Why are stock prices still rising? Yardeni explains

Published 11/08/2025, 13:08
© Reuters.

Investing.com -- Despite weaker-than-expected economic data in recent weeks, U.S. stocks have pushed higher, and Yardeni Research says there are four main reasons why.

“The economic news has been weaker than expected” since early August, noted Yardeni, citing sharply revised payroll numbers and disappointing manufacturing and non-manufacturing PMI readings. Yet the S&P 500 and Nasdaq quickly rebounded.

First, the firm stated that investors are increasingly expecting the Federal Reserve to cut rates in September. 

Yardeni notes that “the odds of a Fed rate cut… rose sharply to end the week at 89%,” according to CME FedWatch. Although the firm remains cautious, it concedes a September cut is “more likely.”

Second, recession fears have eased. Yardeni argues the U.S. economy has proven resilient through multiple shocks, from the pandemic to tariffs, and that high valuations can be justified if earnings, not multiple expansion, drive the bull market.

Third, productivity gains are said to be offsetting labor shortages. 
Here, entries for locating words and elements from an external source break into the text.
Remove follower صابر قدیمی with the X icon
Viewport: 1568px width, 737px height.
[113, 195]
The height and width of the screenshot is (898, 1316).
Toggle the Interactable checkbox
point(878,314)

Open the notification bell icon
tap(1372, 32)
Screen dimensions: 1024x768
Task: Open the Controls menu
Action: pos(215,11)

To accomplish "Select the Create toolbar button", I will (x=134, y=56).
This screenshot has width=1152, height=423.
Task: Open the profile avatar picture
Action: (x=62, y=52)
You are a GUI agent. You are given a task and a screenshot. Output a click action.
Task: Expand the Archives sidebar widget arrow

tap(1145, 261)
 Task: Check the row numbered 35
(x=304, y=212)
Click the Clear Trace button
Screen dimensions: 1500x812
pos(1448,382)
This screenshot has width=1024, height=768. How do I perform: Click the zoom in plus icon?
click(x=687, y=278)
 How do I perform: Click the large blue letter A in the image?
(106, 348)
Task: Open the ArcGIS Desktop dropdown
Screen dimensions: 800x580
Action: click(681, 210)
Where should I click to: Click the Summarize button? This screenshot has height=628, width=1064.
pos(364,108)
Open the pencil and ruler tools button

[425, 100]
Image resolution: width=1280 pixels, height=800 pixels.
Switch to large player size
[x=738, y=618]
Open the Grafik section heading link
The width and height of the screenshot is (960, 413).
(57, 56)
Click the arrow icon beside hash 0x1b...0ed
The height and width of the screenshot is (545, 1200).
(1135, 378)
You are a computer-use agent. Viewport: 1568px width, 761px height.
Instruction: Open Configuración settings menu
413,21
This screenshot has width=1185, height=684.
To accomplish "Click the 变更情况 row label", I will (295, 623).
Q2 saw a “stronger rebound in productivity,” helping contain inflation, with unit labor costs rising just 2.6% year-over-year, explained the firm.

Finally, Yardeni points to the “Digital Revolution” as a long-term growth driver. They believe artificial intelligence, described as the latest stage of this revolution, could fuel productivity growth of 3–4% annually through the decade, supporting what Yardeni calls a “Roaring 2020s” scenario.

In that outlook, the firm sees the S&P 500 potentially reaching 10,000 by 2030, driven by faster GDP growth, subdued inflation, rising real incomes, and expanding profit margins.

“The Digital Revolution will continue to drive economic growth,” Yardeni concludes, helping explain why stock prices keep climbing despite the soft economic headlines.